### WHAT IS EXPECTED
In the material below, which lines hold the word "Privacy"? Pick each one out.
** INPUT MATERIAL follows **
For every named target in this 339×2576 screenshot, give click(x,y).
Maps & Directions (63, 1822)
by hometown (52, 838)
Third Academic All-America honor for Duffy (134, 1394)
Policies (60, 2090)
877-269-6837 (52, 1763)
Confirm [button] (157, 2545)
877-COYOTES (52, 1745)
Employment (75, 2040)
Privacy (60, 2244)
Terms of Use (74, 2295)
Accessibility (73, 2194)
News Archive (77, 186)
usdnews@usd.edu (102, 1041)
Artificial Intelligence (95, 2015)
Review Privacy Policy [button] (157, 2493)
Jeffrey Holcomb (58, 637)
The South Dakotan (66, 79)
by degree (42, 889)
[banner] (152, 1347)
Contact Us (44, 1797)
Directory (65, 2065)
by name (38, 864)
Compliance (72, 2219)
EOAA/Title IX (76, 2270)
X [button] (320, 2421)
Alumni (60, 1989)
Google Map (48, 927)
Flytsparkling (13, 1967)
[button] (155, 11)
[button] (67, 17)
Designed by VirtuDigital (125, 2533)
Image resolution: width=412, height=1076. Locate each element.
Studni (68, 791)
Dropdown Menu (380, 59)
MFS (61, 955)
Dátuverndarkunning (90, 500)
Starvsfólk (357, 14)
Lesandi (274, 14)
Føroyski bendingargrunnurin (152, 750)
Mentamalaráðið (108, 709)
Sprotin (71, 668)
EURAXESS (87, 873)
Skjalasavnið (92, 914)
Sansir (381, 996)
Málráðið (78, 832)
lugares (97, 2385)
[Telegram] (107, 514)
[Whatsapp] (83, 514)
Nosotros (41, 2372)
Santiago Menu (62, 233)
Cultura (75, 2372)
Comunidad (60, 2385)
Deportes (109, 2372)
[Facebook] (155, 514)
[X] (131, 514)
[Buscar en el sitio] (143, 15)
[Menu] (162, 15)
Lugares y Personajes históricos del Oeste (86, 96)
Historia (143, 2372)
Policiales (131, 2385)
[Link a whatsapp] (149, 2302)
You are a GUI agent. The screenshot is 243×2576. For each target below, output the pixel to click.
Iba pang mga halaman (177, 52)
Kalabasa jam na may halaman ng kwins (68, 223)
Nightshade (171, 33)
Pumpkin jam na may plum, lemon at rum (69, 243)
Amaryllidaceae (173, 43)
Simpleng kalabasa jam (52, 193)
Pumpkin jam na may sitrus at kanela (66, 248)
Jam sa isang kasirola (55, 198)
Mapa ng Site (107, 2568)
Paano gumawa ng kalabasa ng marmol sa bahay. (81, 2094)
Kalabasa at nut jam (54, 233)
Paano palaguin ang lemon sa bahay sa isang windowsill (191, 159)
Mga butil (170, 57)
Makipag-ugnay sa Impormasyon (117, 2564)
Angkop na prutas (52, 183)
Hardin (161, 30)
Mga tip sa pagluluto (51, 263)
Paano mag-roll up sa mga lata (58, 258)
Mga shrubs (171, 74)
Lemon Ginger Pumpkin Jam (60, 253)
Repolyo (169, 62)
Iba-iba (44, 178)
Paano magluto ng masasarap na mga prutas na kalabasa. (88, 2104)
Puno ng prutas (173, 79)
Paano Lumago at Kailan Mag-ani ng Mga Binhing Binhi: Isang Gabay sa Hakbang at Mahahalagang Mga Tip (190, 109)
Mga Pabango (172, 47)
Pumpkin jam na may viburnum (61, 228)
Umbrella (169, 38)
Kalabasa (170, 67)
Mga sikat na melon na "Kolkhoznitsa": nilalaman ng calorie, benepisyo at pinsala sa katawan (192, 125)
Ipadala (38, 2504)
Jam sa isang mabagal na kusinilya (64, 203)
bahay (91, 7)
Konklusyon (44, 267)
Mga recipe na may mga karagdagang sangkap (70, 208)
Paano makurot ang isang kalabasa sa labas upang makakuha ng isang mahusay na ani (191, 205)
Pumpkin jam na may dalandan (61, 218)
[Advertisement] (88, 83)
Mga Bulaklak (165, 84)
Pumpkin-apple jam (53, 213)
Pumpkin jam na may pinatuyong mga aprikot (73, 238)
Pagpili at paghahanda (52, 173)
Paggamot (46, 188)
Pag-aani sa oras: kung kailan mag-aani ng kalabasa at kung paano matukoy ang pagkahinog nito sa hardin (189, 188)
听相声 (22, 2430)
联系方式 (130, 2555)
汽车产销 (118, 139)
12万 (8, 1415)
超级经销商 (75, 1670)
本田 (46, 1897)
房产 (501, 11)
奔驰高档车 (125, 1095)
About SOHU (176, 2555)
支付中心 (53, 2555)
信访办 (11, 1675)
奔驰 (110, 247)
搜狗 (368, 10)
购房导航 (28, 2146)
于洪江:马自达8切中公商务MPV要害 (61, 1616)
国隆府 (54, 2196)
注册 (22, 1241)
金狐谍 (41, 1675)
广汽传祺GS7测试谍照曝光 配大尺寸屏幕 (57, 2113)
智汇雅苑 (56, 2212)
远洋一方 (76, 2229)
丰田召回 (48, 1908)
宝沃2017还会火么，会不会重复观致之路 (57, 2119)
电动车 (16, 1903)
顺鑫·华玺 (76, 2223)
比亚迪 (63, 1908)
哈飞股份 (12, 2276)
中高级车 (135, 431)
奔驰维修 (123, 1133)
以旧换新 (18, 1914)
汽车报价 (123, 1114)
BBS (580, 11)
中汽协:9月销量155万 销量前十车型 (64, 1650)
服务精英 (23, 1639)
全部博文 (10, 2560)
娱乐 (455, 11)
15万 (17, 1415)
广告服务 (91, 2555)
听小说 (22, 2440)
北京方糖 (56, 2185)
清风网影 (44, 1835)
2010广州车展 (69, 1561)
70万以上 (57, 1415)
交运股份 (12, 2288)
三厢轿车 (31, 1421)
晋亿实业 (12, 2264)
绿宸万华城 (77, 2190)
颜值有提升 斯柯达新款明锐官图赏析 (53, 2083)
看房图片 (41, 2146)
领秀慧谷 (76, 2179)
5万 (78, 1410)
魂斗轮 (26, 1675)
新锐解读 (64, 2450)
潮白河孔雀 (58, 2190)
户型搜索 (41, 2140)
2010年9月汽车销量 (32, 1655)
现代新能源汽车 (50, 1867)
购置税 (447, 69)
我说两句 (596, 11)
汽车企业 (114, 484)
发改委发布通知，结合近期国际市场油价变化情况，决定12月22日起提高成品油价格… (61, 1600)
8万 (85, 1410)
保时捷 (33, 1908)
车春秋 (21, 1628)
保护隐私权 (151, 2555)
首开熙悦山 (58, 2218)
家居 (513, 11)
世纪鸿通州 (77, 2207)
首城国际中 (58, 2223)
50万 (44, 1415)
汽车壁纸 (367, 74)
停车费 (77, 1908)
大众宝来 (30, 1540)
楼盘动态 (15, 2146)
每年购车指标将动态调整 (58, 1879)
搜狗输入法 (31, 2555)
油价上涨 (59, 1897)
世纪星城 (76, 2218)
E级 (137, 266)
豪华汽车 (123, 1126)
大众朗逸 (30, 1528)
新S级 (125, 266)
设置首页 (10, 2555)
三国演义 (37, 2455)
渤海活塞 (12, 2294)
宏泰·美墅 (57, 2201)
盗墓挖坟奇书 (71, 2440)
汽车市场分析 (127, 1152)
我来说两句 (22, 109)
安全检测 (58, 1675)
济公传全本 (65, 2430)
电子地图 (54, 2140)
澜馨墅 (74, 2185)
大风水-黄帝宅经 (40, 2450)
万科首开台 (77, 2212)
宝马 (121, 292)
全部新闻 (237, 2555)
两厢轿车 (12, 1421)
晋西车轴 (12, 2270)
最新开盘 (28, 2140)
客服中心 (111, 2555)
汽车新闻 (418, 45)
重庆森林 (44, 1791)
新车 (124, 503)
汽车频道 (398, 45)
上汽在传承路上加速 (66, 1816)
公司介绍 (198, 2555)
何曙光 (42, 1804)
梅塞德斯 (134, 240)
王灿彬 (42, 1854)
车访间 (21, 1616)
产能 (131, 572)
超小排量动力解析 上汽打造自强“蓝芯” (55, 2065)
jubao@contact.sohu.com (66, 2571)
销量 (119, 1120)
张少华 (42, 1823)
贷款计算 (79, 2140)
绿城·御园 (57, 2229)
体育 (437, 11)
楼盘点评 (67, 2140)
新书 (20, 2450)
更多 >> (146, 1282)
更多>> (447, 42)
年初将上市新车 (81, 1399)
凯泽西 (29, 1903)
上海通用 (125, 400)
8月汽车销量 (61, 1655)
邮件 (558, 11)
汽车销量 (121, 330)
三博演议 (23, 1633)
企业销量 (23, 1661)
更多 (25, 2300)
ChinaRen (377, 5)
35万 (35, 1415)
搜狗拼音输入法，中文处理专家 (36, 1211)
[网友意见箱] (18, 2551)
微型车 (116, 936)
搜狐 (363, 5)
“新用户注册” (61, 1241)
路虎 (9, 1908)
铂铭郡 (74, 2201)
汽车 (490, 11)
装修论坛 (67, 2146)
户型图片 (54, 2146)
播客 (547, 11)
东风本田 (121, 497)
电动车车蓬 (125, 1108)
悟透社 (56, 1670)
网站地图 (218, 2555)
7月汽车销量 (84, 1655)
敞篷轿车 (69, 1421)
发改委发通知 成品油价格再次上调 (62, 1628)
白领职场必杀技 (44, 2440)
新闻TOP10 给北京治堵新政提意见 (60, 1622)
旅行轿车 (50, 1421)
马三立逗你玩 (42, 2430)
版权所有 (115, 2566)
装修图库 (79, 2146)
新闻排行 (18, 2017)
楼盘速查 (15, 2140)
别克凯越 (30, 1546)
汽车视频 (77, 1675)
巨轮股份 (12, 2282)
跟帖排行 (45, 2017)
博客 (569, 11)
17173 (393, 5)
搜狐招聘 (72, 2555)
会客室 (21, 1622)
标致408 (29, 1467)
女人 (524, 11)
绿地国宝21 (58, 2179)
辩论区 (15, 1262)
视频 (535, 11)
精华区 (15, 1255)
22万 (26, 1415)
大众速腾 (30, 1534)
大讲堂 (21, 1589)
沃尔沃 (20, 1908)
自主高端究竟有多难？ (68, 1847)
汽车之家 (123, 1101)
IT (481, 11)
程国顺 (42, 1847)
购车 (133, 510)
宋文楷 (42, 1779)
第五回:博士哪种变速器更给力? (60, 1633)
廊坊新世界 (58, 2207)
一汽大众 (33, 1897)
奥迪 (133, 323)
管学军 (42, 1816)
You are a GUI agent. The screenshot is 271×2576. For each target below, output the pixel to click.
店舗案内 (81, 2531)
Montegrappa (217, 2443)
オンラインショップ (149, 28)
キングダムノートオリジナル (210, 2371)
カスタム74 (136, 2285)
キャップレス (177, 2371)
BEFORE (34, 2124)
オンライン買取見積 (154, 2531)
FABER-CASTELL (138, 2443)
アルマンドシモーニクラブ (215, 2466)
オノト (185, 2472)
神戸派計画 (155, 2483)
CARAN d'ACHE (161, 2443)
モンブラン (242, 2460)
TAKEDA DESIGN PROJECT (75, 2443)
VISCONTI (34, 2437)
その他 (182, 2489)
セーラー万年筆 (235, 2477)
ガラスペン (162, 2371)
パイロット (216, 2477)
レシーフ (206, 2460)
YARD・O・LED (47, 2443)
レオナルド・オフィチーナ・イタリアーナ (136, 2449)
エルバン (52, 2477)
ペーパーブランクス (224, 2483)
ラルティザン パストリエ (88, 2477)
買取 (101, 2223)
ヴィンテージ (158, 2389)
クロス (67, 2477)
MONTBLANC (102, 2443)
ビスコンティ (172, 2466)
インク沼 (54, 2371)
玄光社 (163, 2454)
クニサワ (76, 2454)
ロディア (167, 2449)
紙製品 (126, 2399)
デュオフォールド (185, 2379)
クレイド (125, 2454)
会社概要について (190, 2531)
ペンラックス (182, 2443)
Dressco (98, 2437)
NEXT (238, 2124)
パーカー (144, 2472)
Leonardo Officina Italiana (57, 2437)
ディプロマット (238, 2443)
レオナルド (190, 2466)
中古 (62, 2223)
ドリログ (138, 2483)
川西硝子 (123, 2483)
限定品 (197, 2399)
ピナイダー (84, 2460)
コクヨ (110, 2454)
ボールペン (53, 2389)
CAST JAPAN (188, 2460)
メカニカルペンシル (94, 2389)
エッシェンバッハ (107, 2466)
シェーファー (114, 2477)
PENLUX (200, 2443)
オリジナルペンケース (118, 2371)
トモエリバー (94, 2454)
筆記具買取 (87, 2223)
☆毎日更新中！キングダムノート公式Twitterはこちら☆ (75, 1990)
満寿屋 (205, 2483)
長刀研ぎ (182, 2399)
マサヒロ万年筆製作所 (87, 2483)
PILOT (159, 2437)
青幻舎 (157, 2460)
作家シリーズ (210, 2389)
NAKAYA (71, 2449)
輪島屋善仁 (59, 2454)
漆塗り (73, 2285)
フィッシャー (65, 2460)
** End of INPUT MATERIAL **
### SOLUTION
Privacy (60, 2244)
Review Privacy Policy [button] (157, 2493)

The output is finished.